Antiferromagnetic coupling in ferrimagnetic Mn4N-based bilayer structures

Abstract

Mn4N/(Mn,Cu)4N epitaxial bilayer structures with (Mn,Cu)4N compositions below and above the magnetization compensation composition were prepared on SrTiO3(001) substrates by molecular beam epitaxy. The thickness of the (Mn,Cu)4N layer was fixed at approximately 20 nm, while that of the Mn4N layer was changed from 7.5 to 19.6 nm. Cross-sectional elemental mapping proved that the diffusion of Cu from the (Mn,Cu)4N layer to the Mn4N layer was negligible. The magnetization curves showed that the magnetic moments of Mn4N and (Mn,Cu)4N were antiferromagnetically coupled, independent of the Mn4N film thickness, indicating a synthetic ferrimagnetic structure.
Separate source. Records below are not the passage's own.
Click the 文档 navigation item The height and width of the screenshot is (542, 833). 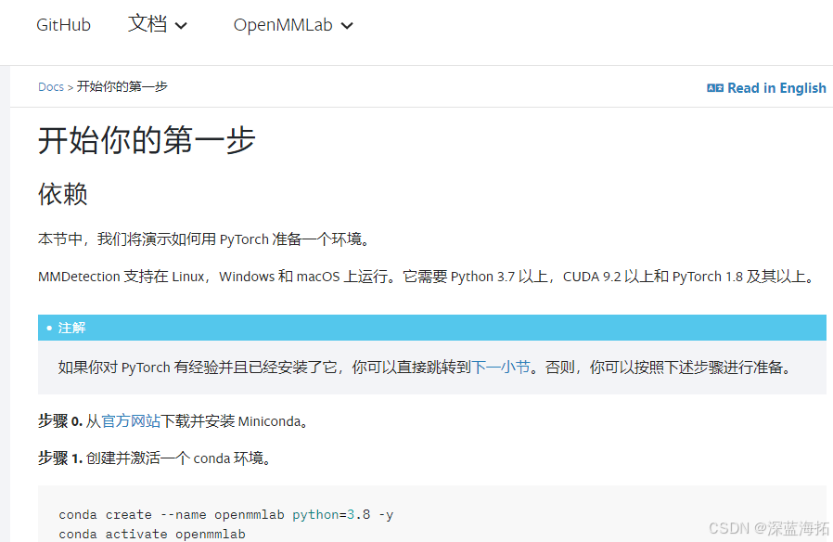147,25
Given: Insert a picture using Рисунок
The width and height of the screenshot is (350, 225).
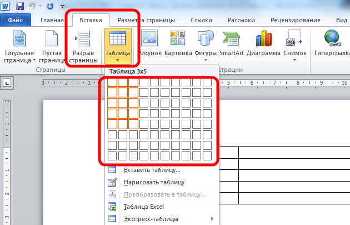Looking at the screenshot, I should [x=150, y=40].
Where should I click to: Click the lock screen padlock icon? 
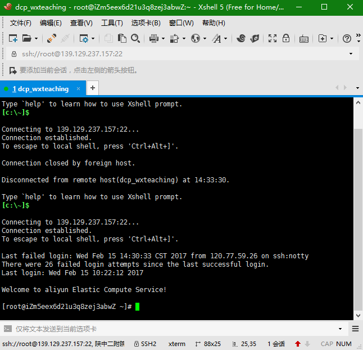pyautogui.click(x=286, y=38)
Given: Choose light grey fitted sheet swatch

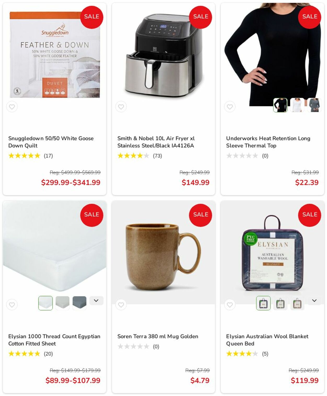Looking at the screenshot, I should 63,303.
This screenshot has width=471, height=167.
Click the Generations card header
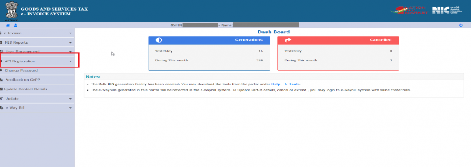click(209, 40)
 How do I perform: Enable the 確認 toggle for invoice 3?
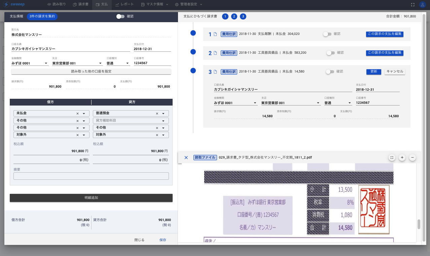coord(330,72)
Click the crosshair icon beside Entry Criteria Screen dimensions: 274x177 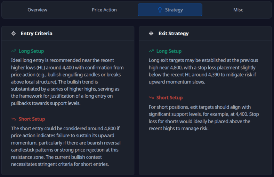14,34

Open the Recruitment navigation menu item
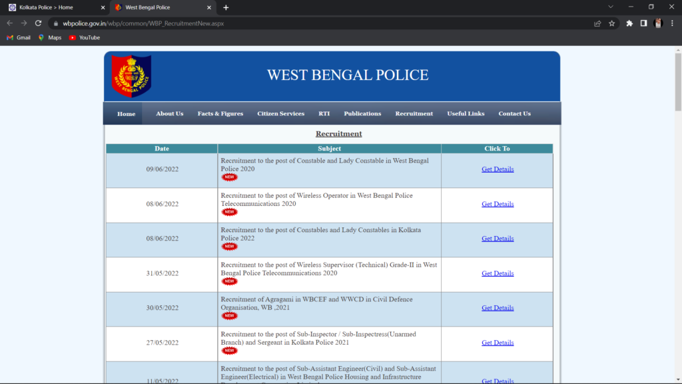[414, 114]
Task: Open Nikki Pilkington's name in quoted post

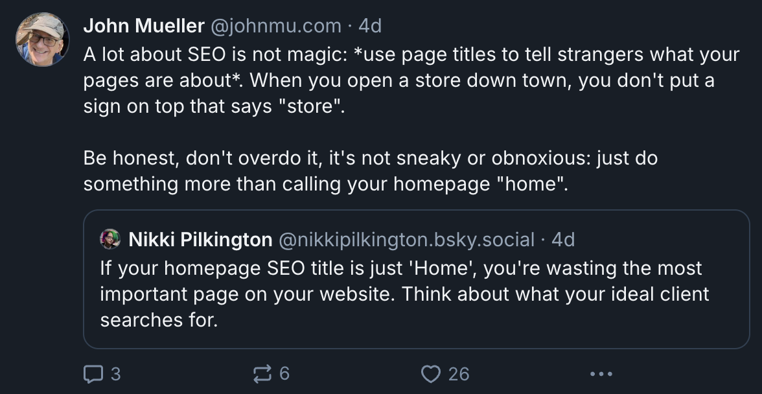Action: click(x=200, y=240)
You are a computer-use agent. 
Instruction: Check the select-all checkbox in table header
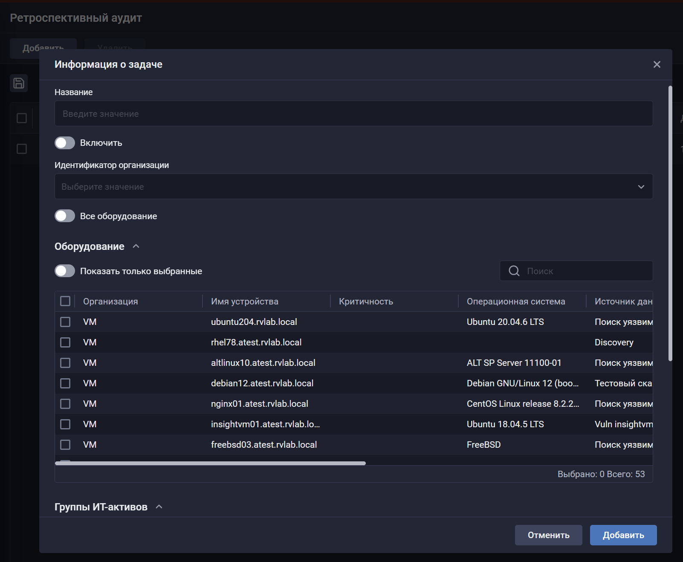click(x=65, y=301)
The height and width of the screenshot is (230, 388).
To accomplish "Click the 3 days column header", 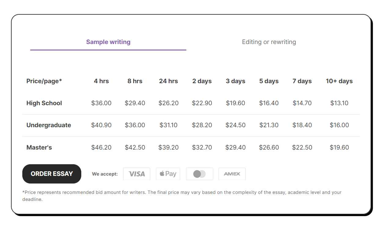I will pyautogui.click(x=236, y=81).
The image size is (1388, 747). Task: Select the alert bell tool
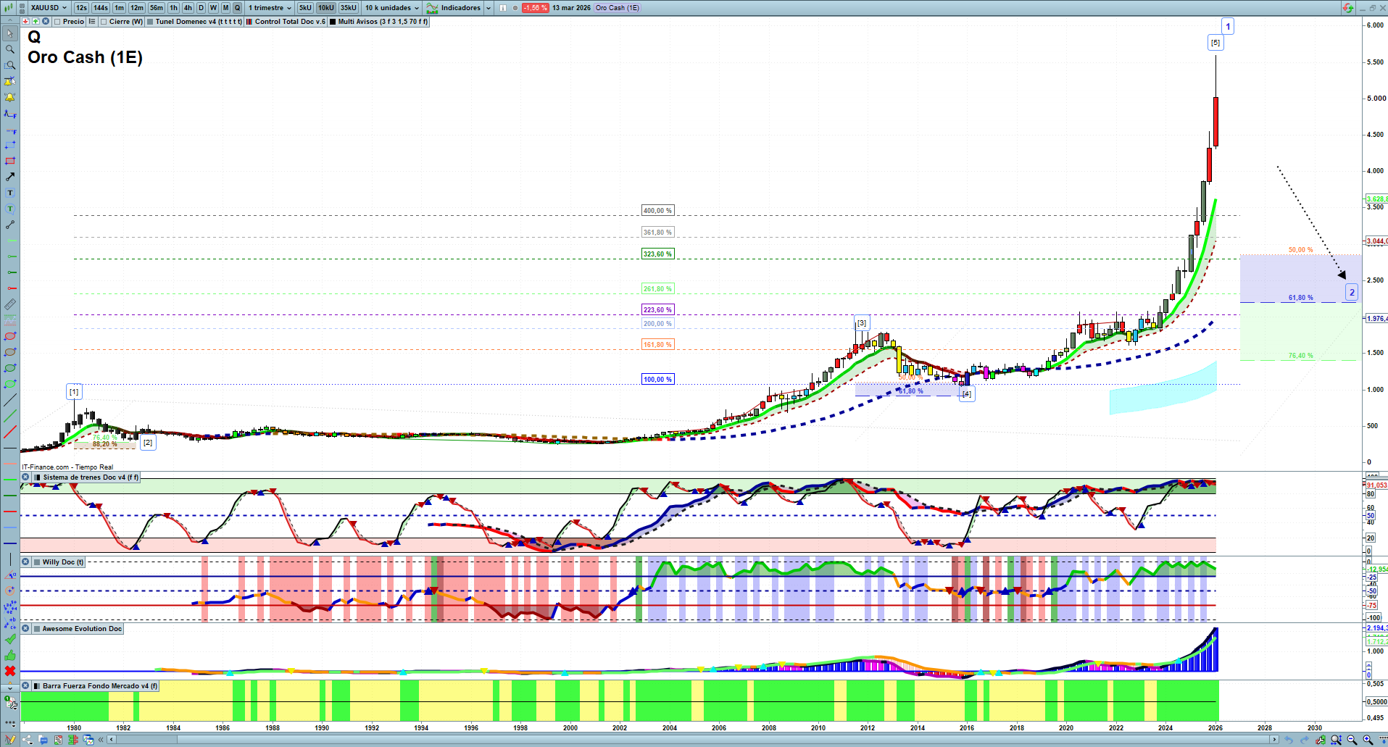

The dependence of magnetic order on Mn4N film thickness was confirmed by surface-sensitive measurements using polar magneto-optical Kerr effect and x-ray magnetic circular dichroism. This is due to the change in the layer with dominant magnetization and the strength of the antiferromagnetic coupling. The temperature dependence of the anomalous Hall effect showed that the antiferromagnetic coupling was retained in the Mn4N(7.5 nm)/(Mn,Cu)4N(22.4 nm) structure over a wide temperature range of 10–350 K.